Casgrain.-qui avait été chargé par le comte A.-H. de Villeneuve, de
Paris, France, de lui choisir un petit orphelin canadien-français, qu'il
désirait adopter pour son enfant-vint chercher Joseph-Orance qu'il
envoya à Paris sous les soins d'une brave femme de Saint-Casimir, nommée
Béonie Hardy. Le 8 novembre 1890, l'honorable M. H. Mercier, premier
ministre de la province de Québec, présenta à la législature un projet de
loi pour permettre à l'heureux orphelin d'ajouter à son nom celui de
«de Villeneuve». Aujourd'hui l'enfant est l'unique héritier d'un titre
honorable et d'une immense fortune.]
Joseph-Orance avait la beauté pour parure;
De longs et noirs cheveux encadraient sa figure
Pleine de grâce et de candeur.
Un sourire angélique ornait sa bouche rose
Qui déjà soupirait une prière éclose
Dans les plis de son tendre coeur.
A peine deux printemps doraient sa belle tête,
Que la mort lui ravit-ô terrible conquête!-
Famille, appui, félicité!
Mais Dieu prit l'orphelin sous sa puissante égide
Et lui donna pour mère et pour fidèle guide
Une des soeurs de charité.
Les soeurs de charité! quelles femmes divines!

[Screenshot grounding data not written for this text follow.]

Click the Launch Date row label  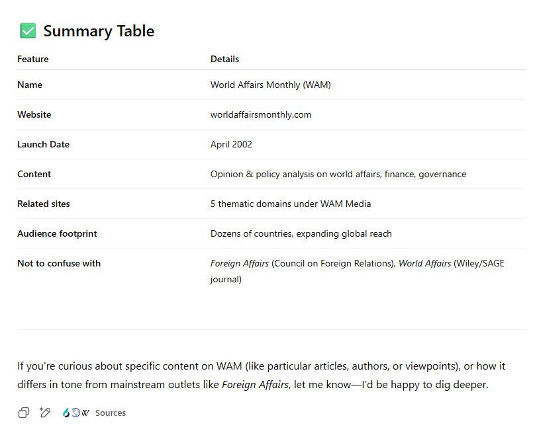pos(43,144)
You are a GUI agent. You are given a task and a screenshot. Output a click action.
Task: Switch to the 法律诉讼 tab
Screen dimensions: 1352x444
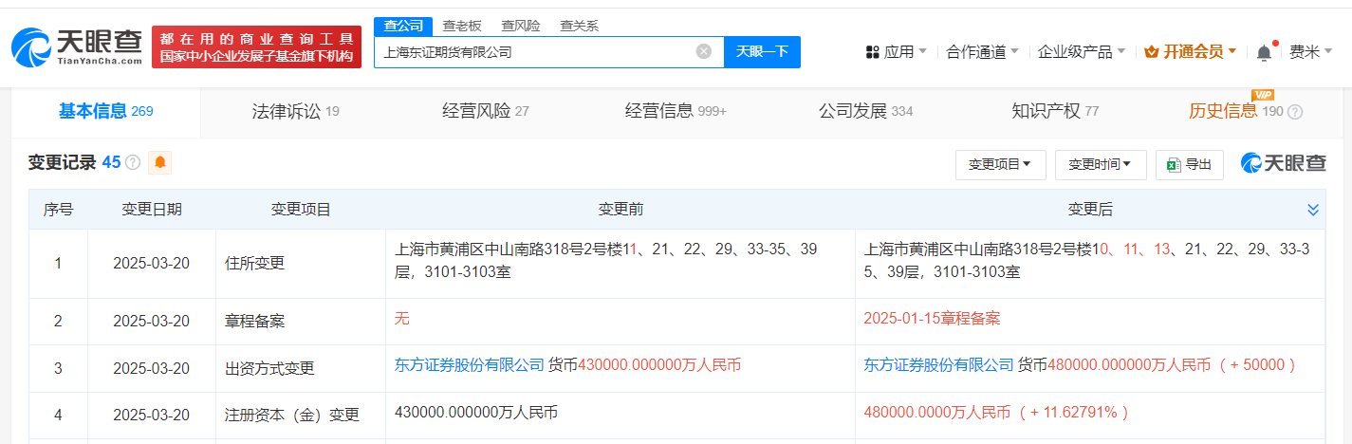click(x=295, y=111)
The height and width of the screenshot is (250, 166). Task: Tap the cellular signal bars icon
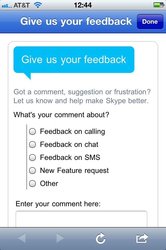pos(7,5)
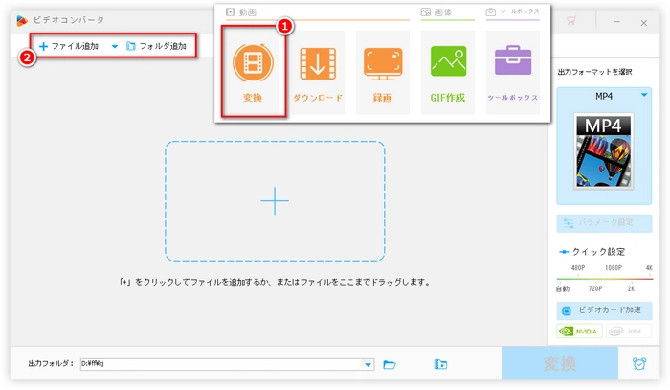Image resolution: width=670 pixels, height=390 pixels.
Task: Open the output folder location icon
Action: tap(440, 364)
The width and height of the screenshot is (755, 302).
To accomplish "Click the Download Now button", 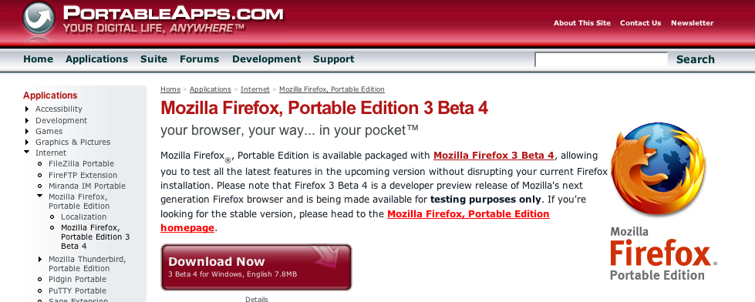I will (256, 267).
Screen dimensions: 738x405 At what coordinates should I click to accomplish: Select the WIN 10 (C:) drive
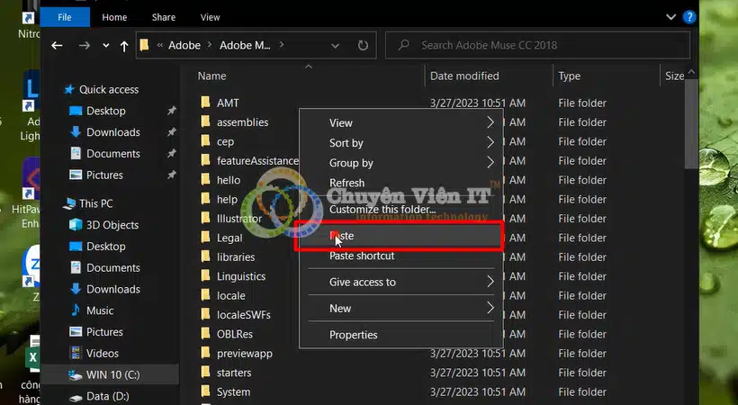(107, 374)
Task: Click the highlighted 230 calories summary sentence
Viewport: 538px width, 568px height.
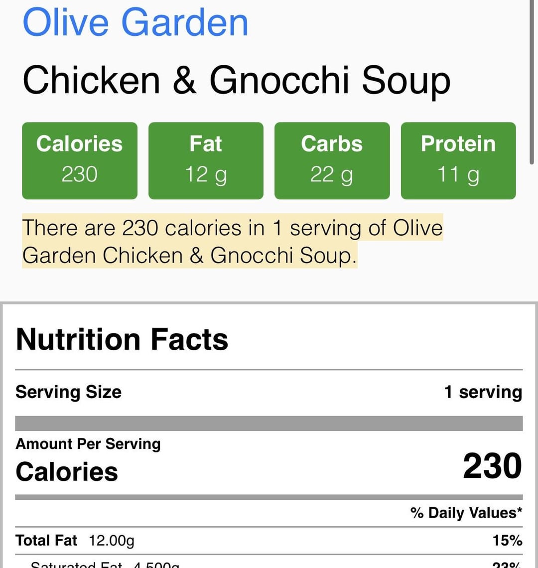Action: coord(232,242)
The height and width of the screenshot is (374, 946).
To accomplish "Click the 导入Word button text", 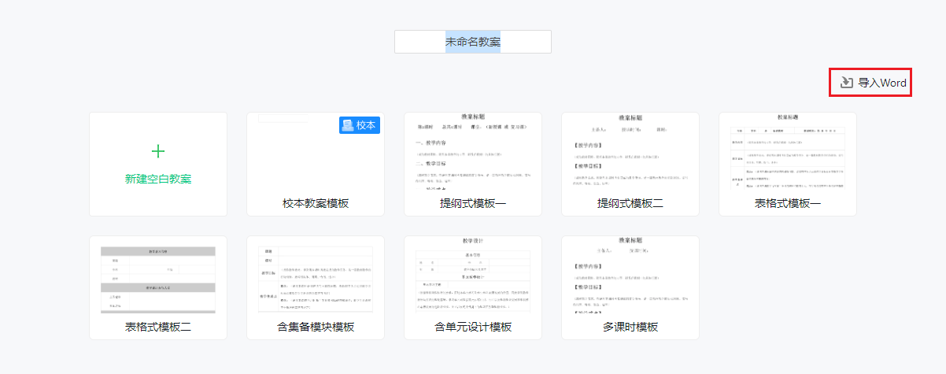I will (x=882, y=83).
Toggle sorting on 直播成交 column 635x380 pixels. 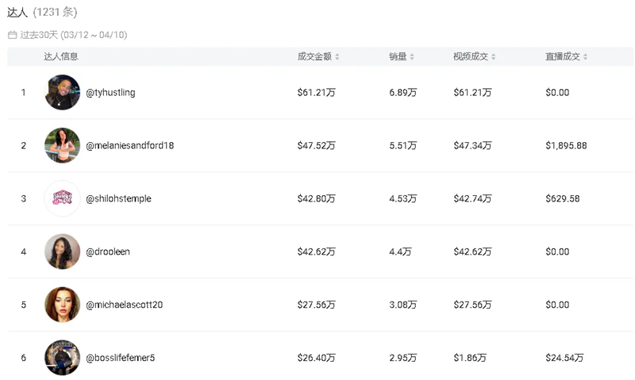click(x=586, y=57)
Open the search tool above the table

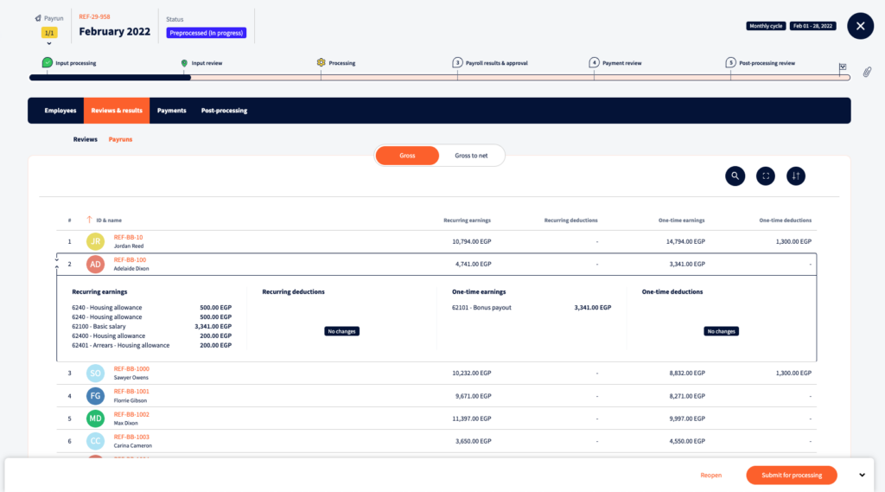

Et qui peut dignement chanter ces héroïnes
Que vivent dans l'humilité?
Pour sauver l'orphelin de l'affreuse indigence,
Former sa foi, son coeur et son intelligence,
Elles épuisent leur santé!
Qu'il fasse chaud ou froid, qu'il vente, pleuve ou grêle,
Elles vont mendier, d'une voix faible et grêle,
Pour l'enfant que prie au saint lieu.
Et l'homme que leur voix attendrit et console,
Leur verse avec bonheur dans la main une obole
Qui réjouit le coeur de Dieu!
Oui, ces soeurs-que la providence
Éprouve et bénit tour à tour-
Accueillirent Joseph-Orance
Avec un vrai transport d'amour.
Et le bel ange oublia vite
Le pauvre toit de ses aïeux,
Puisqu'il avait-outre le gîte-
Trouvé des coeurs affectueux.
Ses yeux rayonnaient d'allégresse;
Ses lèvres gazouillaient toujours;
Ses mains ne donnaient que caresse
A celles qui charmaient ses jours.
Oh! que de chauds baisers sa bouche
Imprimait au front de la soeur,
Qui penchée auprès de sa couche,
Lui parlait du divin Sauveur!
En savourant ce pur langage,
Plus doux que le chant de l'oiseau,
Il croyait voir l'auguste image
De la Vierge sur son berceau!
Et lorsqu'il entendait redire
Le nom si doux de l'Éternel,
Alors on le voyait sourire
Et tourner ses yeux vers le ciel.
Le soir, en fermant sa paupière,
Il bredouillait du fond du coeur
Cette humble et magique prière:
«Veillez toujours sur moi, Seigneur!»
Dans la saison des fleurs de la présente année,
Par une radieuse et chaude matinée,
Un prêtre en cet asile entrait;
Il était le porteur d'un aimable message,
Et la joie éclairant son austère visage
Mieux que sa bouche l'annonçait.
«Mes bonnes soeurs, dit-il, j'arrive de la France,
Et je viens en votre âme adoucir la souffrance
Que le ciel y verse souvent;
Un comte de Paris, pieux et charitable,
Voudrait pour héritier de son titre honorable
Un orphelin intelligent;
«Un orphelin issu d'honnêtes père et mère,
Ayant un doux visage, un noble caractère
Et du goût pour la piété;
Il ferait à l'enfant une heureuse existence
Et lui mettrait en main l'arme de la science
Pour défendre la vérité!
«Je vois dans cet asile un essaim de beaux anges
Dont les ris et les chants-harmonieux mélanges-
Pourraient nous faire rajeunir...
Je laisse à votre esprit le soin patriotique
De choisir l'orphelin que ce grand catholique
Destine au plus bel avenir!»
Joseph-Orance obtint la palme sur le nombre;
Mais son front se couvrit d'un nuage bien sombre
Lorsqu'on le mit dans le secret...
Et la soeur Saint-Vincent, qu'il appelait sa mère,
Ne pouvait voir partir, sans une peine amère,
Cet orphelin qu'elle adorait!
Le petit se cachait dans les plis de sa robe:
Telle contre une fleur l'abeille se dérobe
A l'oeil du ravisseur sournois!
Et la Soeur voulait dire à ce joli rebelle:
«Va donc, ô mon enfant, où le destin t'appelle!»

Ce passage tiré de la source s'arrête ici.